Copy the data below line for line, keeping every character unchanged.

- _MATERIAL FOR THE TASK_
Start of Block

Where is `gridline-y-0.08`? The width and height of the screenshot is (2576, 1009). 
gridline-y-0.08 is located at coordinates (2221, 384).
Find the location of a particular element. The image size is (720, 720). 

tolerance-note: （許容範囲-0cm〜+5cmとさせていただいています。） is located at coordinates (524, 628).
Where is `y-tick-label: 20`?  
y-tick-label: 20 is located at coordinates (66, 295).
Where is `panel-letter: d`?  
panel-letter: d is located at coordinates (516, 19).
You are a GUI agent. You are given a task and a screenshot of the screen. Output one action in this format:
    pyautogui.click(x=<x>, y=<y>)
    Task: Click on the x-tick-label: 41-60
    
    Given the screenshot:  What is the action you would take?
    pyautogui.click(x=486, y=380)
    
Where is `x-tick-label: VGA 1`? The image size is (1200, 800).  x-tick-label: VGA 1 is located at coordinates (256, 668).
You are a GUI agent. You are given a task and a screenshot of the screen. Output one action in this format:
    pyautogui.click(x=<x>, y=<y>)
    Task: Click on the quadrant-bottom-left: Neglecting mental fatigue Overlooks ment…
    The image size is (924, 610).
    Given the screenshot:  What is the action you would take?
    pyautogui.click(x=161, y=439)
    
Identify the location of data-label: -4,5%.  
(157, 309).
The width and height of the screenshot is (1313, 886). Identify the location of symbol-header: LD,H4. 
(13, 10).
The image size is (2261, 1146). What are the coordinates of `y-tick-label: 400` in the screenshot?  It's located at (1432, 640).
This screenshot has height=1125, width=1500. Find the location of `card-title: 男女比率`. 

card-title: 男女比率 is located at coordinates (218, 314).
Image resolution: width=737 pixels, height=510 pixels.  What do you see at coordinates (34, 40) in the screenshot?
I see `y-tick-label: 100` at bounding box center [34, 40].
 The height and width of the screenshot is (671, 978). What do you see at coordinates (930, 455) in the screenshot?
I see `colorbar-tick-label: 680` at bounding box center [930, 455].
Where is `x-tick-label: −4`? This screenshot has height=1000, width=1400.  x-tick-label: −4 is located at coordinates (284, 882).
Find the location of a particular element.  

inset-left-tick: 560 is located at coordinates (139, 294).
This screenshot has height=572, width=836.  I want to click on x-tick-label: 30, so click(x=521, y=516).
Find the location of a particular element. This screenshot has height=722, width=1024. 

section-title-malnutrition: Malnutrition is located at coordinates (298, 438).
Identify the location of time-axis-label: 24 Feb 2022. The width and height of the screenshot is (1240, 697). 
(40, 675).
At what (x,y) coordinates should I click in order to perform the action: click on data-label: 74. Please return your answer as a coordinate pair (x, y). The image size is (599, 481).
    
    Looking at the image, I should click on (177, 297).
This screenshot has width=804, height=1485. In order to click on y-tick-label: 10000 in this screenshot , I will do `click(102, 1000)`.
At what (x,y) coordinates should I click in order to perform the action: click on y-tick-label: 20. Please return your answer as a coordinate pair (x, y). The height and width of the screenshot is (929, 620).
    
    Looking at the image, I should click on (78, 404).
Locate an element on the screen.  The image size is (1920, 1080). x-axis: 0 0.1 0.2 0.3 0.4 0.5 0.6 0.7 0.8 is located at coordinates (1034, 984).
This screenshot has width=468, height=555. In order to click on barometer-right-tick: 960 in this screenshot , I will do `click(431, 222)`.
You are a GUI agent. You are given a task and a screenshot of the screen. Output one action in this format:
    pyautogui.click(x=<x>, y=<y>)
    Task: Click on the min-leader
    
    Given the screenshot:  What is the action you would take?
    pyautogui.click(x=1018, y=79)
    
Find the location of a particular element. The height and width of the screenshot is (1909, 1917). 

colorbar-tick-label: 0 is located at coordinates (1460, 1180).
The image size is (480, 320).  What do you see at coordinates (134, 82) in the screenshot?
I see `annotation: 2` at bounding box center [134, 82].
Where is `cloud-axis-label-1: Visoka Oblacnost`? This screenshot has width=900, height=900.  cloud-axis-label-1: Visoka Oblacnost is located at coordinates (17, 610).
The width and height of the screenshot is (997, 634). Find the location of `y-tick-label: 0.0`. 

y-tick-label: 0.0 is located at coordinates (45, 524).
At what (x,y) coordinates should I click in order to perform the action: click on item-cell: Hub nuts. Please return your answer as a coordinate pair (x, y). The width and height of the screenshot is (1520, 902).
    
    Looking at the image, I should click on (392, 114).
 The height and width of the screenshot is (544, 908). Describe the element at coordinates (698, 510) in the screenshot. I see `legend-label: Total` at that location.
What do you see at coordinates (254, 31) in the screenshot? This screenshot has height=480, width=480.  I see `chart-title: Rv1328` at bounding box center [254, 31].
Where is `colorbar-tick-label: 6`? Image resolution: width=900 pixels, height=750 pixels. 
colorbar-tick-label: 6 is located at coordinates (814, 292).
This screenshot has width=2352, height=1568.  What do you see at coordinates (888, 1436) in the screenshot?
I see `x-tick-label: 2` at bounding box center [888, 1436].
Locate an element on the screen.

End of Block

- _EXERCISE ANSWER_
Where is `gridline-y-0.08`? The width and height of the screenshot is (2576, 1009). 
gridline-y-0.08 is located at coordinates (2221, 384).
Find the location of a particular element. The image size is (720, 720). 

tolerance-note: （許容範囲-0cm〜+5cmとさせていただいています。） is located at coordinates (524, 628).
Where is `y-tick-label: 20`?  
y-tick-label: 20 is located at coordinates (66, 295).
Where is `panel-letter: d`?  
panel-letter: d is located at coordinates (516, 19).
You are a GUI agent. You are given a task and a screenshot of the screen. Output one action in this format:
    pyautogui.click(x=<x>, y=<y>)
    Task: Click on the x-tick-label: 41-60
    
    Given the screenshot:  What is the action you would take?
    pyautogui.click(x=486, y=380)
    
Where is `x-tick-label: VGA 1`? The image size is (1200, 800).  x-tick-label: VGA 1 is located at coordinates (256, 668).
You are a GUI agent. You are given a task and a screenshot of the screen. Output one action in this format:
    pyautogui.click(x=<x>, y=<y>)
    Task: Click on the quadrant-bottom-left: Neglecting mental fatigue Overlooks ment…
    The image size is (924, 610).
    Given the screenshot:  What is the action you would take?
    pyautogui.click(x=161, y=439)
    
Identify the location of data-label: -4,5%.  
(157, 309).
The width and height of the screenshot is (1313, 886). Identify the location of symbol-header: LD,H4. 
(13, 10).
The image size is (2261, 1146). What are the coordinates of `y-tick-label: 400` in the screenshot?  It's located at (1432, 640).
This screenshot has height=1125, width=1500. Find the location of `card-title: 男女比率`. 

card-title: 男女比率 is located at coordinates (218, 314).
Image resolution: width=737 pixels, height=510 pixels.  What do you see at coordinates (34, 40) in the screenshot?
I see `y-tick-label: 100` at bounding box center [34, 40].
 The height and width of the screenshot is (671, 978). What do you see at coordinates (930, 455) in the screenshot?
I see `colorbar-tick-label: 680` at bounding box center [930, 455].
Where is `x-tick-label: −4`? This screenshot has height=1000, width=1400.  x-tick-label: −4 is located at coordinates (284, 882).
Find the location of a particular element.  

inset-left-tick: 560 is located at coordinates (139, 294).
This screenshot has height=572, width=836.  I want to click on x-tick-label: 30, so click(x=521, y=516).
Find the location of a particular element. This screenshot has height=722, width=1024. 

section-title-malnutrition: Malnutrition is located at coordinates (298, 438).
Identify the location of time-axis-label: 24 Feb 2022. The width and height of the screenshot is (1240, 697). 
(40, 675).
At what (x,y) coordinates should I click in order to perform the action: click on data-label: 74. Please return your answer as a coordinate pair (x, y). The image size is (599, 481).
    
    Looking at the image, I should click on (177, 297).
This screenshot has width=804, height=1485. In order to click on y-tick-label: 10000 in this screenshot , I will do `click(102, 1000)`.
At what (x,y) coordinates should I click in order to perform the action: click on y-tick-label: 20. Please return your answer as a coordinate pair (x, y). The height and width of the screenshot is (929, 620).
    
    Looking at the image, I should click on (78, 404).
Locate an element on the screen.  The image size is (1920, 1080). x-axis: 0 0.1 0.2 0.3 0.4 0.5 0.6 0.7 0.8 is located at coordinates (1034, 984).
This screenshot has width=468, height=555. In order to click on barometer-right-tick: 960 in this screenshot , I will do `click(431, 222)`.
You are a GUI agent. You are given a task and a screenshot of the screen. Output one action in this format:
    pyautogui.click(x=<x>, y=<y>)
    Task: Click on the min-leader
    
    Given the screenshot:  What is the action you would take?
    pyautogui.click(x=1018, y=79)
    
Find the location of a particular element. The height and width of the screenshot is (1909, 1917). 

colorbar-tick-label: 0 is located at coordinates (1460, 1180).
The image size is (480, 320).  What do you see at coordinates (134, 82) in the screenshot?
I see `annotation: 2` at bounding box center [134, 82].
Where is `cloud-axis-label-1: Visoka Oblacnost`? This screenshot has width=900, height=900.  cloud-axis-label-1: Visoka Oblacnost is located at coordinates (17, 610).
The width and height of the screenshot is (997, 634). Find the location of `y-tick-label: 0.0`. 

y-tick-label: 0.0 is located at coordinates (45, 524).
At what (x,y) coordinates should I click in order to perform the action: click on item-cell: Hub nuts. Please return your answer as a coordinate pair (x, y). The width and height of the screenshot is (1520, 902).
    
    Looking at the image, I should click on (392, 114).
 The height and width of the screenshot is (544, 908). Describe the element at coordinates (698, 510) in the screenshot. I see `legend-label: Total` at that location.
What do you see at coordinates (254, 31) in the screenshot? This screenshot has height=480, width=480.  I see `chart-title: Rv1328` at bounding box center [254, 31].
Where is `colorbar-tick-label: 6`? Image resolution: width=900 pixels, height=750 pixels. 
colorbar-tick-label: 6 is located at coordinates (814, 292).
This screenshot has width=2352, height=1568.  What do you see at coordinates (888, 1436) in the screenshot?
I see `x-tick-label: 2` at bounding box center [888, 1436].
Locate an element on the screen.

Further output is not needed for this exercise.